_Set exercise_.
Rewrite the material from the line containing "This screenshot has height=1279, width=719." through the line containing "click(552, 52)", changing every "Instruction" to "Command" and leaving everything else untouched.

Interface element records

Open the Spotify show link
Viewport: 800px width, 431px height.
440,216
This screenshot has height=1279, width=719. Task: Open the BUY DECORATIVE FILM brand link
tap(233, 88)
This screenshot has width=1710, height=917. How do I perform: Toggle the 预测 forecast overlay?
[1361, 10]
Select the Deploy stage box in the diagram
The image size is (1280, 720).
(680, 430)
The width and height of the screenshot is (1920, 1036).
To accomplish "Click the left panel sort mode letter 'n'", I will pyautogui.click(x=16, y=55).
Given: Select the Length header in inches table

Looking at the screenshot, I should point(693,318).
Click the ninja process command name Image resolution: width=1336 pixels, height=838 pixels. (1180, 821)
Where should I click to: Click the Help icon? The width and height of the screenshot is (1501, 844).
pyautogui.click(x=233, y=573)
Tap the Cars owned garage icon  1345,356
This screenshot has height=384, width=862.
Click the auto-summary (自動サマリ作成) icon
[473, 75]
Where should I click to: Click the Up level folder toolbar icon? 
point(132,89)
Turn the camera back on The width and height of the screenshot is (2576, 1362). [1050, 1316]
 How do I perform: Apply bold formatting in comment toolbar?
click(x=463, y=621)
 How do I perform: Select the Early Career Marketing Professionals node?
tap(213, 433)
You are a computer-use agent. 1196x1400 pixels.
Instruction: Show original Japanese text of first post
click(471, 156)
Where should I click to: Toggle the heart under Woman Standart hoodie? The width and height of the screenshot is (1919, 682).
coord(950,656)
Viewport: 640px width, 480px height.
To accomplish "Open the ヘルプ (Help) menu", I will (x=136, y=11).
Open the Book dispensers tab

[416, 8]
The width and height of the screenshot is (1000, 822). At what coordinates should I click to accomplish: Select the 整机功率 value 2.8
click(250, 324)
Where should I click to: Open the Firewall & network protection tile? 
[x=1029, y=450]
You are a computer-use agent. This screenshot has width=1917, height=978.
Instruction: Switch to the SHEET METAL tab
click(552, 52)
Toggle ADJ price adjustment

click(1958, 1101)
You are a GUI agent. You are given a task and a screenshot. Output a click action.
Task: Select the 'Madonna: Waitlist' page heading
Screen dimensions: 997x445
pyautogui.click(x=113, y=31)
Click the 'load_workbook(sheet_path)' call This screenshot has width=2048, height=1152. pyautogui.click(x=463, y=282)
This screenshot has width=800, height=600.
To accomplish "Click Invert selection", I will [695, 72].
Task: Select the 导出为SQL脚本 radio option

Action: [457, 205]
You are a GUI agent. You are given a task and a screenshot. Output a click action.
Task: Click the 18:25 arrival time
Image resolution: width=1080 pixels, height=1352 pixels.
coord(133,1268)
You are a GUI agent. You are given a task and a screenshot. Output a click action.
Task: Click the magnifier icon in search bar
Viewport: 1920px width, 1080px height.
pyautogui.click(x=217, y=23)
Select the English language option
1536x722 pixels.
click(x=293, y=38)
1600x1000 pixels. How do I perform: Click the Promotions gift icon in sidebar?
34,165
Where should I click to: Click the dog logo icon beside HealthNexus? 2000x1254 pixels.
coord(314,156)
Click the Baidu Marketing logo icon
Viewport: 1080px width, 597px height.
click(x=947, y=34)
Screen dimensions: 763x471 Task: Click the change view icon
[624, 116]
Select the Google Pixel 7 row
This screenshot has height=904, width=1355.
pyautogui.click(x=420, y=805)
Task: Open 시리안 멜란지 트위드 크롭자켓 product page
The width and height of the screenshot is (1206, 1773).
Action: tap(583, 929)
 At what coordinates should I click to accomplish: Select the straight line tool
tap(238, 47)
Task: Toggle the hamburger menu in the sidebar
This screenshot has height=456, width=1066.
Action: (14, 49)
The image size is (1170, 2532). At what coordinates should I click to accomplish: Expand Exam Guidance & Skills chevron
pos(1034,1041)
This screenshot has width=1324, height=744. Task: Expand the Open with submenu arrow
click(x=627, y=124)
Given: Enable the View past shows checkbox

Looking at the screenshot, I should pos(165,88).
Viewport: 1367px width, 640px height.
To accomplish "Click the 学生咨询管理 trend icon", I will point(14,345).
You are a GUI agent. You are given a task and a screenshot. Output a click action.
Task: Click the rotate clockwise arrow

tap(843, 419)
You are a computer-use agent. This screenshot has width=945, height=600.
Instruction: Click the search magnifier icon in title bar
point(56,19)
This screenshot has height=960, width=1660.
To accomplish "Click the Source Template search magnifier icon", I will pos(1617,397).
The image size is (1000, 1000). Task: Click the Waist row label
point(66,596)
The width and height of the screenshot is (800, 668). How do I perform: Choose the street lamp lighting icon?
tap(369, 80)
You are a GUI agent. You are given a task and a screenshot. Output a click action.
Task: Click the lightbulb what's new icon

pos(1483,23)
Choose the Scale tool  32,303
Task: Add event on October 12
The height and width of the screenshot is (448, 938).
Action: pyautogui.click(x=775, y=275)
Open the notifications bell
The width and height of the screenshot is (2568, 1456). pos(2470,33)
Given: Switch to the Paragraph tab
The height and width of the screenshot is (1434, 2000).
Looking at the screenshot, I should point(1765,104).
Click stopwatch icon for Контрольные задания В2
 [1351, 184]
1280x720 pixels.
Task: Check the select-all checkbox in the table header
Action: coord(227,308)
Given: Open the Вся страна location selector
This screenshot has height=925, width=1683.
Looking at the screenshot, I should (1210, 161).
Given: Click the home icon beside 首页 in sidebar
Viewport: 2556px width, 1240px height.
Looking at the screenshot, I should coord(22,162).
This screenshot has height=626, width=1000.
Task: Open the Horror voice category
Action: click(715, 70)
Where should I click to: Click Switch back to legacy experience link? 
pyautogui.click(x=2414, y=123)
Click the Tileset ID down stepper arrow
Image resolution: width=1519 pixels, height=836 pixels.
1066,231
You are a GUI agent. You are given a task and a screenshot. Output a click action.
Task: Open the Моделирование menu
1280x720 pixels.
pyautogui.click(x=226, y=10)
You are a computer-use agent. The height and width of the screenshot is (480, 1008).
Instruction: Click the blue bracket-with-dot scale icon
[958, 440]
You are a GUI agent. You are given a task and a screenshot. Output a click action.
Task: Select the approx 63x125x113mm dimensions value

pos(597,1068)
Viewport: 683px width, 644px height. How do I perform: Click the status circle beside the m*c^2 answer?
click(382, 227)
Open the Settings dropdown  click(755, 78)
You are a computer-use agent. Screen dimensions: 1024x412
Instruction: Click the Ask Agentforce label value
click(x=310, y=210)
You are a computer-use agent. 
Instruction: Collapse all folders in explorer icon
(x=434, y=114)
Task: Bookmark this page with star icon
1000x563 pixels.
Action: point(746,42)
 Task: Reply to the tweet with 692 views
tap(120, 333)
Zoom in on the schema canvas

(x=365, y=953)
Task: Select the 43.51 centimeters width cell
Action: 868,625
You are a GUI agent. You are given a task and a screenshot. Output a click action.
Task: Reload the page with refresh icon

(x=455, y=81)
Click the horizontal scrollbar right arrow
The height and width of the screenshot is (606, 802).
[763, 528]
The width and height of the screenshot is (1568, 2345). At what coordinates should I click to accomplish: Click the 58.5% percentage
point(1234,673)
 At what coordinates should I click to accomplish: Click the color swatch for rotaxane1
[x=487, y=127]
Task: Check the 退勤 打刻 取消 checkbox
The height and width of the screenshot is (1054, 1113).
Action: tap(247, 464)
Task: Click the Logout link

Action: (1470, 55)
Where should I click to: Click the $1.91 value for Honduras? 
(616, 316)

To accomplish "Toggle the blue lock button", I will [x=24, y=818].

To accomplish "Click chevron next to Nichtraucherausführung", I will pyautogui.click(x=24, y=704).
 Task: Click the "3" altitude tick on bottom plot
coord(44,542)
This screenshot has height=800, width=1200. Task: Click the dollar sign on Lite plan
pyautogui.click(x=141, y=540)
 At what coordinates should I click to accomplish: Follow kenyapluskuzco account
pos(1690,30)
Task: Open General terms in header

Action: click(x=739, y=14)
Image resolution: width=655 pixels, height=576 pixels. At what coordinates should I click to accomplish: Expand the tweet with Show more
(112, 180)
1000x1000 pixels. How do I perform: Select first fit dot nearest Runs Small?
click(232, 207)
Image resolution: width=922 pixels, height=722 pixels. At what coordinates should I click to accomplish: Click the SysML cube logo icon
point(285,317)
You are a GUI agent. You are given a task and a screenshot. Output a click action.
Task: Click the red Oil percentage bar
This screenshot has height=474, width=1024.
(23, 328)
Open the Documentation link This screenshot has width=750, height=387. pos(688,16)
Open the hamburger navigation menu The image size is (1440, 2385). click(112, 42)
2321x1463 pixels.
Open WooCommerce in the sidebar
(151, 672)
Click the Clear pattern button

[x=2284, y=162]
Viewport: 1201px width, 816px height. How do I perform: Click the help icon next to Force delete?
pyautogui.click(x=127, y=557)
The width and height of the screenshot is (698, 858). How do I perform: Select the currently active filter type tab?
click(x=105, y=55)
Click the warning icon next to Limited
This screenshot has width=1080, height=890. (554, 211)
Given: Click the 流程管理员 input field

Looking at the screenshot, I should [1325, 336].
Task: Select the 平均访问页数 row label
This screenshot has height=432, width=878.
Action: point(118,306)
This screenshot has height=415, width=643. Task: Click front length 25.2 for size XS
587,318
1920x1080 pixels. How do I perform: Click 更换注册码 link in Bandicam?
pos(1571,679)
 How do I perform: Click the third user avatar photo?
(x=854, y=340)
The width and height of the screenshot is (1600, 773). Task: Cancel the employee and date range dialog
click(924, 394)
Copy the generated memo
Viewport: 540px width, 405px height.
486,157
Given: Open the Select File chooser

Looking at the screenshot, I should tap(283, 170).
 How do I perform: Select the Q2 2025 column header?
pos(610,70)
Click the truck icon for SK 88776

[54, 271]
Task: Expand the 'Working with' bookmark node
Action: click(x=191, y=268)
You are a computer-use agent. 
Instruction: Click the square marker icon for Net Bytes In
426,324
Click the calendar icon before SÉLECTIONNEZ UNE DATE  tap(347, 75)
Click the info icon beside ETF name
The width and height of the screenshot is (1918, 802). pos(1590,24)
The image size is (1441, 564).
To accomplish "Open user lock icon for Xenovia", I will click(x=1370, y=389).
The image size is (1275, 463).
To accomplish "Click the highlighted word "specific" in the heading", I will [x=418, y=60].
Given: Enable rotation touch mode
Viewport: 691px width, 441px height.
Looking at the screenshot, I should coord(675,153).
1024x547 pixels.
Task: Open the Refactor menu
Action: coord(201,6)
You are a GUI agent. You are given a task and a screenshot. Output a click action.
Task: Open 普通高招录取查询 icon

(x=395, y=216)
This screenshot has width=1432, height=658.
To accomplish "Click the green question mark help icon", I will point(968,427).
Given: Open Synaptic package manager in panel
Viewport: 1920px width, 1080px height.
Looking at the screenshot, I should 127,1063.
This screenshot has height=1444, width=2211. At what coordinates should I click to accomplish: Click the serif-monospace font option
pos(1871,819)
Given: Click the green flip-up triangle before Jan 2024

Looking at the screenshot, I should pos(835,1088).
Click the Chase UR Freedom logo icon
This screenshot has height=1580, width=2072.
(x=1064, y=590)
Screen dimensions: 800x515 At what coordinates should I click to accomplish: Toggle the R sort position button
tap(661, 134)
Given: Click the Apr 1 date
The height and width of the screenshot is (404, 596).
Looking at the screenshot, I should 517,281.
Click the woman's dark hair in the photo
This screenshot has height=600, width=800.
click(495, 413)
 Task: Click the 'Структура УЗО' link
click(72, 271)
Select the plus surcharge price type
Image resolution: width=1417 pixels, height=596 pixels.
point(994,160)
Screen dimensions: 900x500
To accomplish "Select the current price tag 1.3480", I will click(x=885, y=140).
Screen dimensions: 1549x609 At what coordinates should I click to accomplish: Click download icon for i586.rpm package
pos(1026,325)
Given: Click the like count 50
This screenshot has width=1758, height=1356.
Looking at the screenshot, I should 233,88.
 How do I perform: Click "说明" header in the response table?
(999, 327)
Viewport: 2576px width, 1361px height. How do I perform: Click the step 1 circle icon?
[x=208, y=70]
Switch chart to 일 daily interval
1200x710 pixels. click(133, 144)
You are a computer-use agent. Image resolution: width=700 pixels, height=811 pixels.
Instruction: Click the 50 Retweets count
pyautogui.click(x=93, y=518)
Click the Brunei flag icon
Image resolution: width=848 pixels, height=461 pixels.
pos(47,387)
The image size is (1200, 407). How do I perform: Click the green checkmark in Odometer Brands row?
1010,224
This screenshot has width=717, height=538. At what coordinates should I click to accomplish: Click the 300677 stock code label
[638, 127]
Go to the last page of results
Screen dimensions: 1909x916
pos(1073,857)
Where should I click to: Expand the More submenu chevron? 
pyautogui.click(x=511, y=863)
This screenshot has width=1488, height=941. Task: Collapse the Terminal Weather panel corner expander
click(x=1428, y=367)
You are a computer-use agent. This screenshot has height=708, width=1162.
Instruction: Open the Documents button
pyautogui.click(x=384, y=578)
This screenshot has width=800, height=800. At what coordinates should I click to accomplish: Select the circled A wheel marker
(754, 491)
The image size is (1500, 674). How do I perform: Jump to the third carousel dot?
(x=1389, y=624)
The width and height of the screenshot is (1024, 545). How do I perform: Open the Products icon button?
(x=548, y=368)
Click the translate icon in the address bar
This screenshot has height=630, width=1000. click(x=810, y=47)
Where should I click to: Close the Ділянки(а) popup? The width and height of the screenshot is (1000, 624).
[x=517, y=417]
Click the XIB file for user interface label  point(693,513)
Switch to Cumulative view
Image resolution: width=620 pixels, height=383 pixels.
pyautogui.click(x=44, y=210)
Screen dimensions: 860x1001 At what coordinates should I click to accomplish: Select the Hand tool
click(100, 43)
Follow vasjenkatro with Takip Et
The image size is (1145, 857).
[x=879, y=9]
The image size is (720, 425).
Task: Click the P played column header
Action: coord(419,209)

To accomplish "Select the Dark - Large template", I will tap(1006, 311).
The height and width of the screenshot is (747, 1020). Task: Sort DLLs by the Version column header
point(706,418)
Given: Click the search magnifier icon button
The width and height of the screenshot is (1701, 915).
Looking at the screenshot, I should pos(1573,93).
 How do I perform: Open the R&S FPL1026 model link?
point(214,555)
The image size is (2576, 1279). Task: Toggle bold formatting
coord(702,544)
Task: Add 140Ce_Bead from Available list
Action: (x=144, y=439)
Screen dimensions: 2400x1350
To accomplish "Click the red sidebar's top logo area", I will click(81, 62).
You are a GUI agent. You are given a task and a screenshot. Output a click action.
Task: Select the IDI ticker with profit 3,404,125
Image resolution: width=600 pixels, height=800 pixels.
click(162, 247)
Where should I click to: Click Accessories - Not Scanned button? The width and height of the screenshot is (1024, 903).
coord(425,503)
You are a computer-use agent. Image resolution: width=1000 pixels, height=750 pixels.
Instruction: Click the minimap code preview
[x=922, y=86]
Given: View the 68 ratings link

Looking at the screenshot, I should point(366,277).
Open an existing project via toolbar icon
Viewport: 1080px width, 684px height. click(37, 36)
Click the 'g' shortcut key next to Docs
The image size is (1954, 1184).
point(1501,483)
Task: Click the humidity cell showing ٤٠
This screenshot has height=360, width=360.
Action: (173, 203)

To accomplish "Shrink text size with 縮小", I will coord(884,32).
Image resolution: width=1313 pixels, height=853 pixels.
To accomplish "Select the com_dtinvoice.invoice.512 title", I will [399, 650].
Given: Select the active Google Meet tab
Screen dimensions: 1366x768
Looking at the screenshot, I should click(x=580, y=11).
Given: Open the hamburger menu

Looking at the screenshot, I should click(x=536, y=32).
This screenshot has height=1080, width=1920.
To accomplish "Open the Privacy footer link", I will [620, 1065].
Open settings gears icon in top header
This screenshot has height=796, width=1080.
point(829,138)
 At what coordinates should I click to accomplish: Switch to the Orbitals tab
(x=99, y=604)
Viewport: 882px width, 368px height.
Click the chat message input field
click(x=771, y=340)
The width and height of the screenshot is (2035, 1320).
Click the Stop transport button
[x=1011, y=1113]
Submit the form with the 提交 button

_Reply to the task_.
This screenshot has height=1279, width=719. Task: Open the BUY DECORATIVE FILM brand link
tap(233, 88)
This screenshot has width=1710, height=917. How do I perform: Toggle the 预测 forecast overlay?
[1361, 10]
Select the Deploy stage box in the diagram
The image size is (1280, 720).
(680, 430)
The width and height of the screenshot is (1920, 1036).
To accomplish "Click the left panel sort mode letter 'n'", I will pyautogui.click(x=16, y=55).
Given: Select the Length header in inches table

Looking at the screenshot, I should point(693,318).
Click the ninja process command name Image resolution: width=1336 pixels, height=838 pixels. (1180, 821)
Where should I click to: Click the Help icon? The width and height of the screenshot is (1501, 844).
pyautogui.click(x=233, y=573)
Tap the Cars owned garage icon  1345,356
This screenshot has height=384, width=862.
Click the auto-summary (自動サマリ作成) icon
[473, 75]
Where should I click to: Click the Up level folder toolbar icon? 
point(132,89)
Turn the camera back on The width and height of the screenshot is (2576, 1362). [1050, 1316]
 How do I perform: Apply bold formatting in comment toolbar?
click(x=463, y=621)
 How do I perform: Select the Early Career Marketing Professionals node?
tap(213, 433)
You are a computer-use agent. 1196x1400 pixels.
Command: Show original Japanese text of first post
click(471, 156)
Where should I click to: Toggle the heart under Woman Standart hoodie? The width and height of the screenshot is (1919, 682).
coord(950,656)
Viewport: 640px width, 480px height.
To accomplish "Open the ヘルプ (Help) menu", I will (x=136, y=11).
Open the Book dispensers tab

[416, 8]
The width and height of the screenshot is (1000, 822). At what coordinates should I click to accomplish: Select the 整机功率 value 2.8
click(250, 324)
Where should I click to: Open the Firewall & network protection tile? 
[x=1029, y=450]
You are a computer-use agent. This screenshot has width=1917, height=978.
Command: Switch to the SHEET METAL tab
click(552, 52)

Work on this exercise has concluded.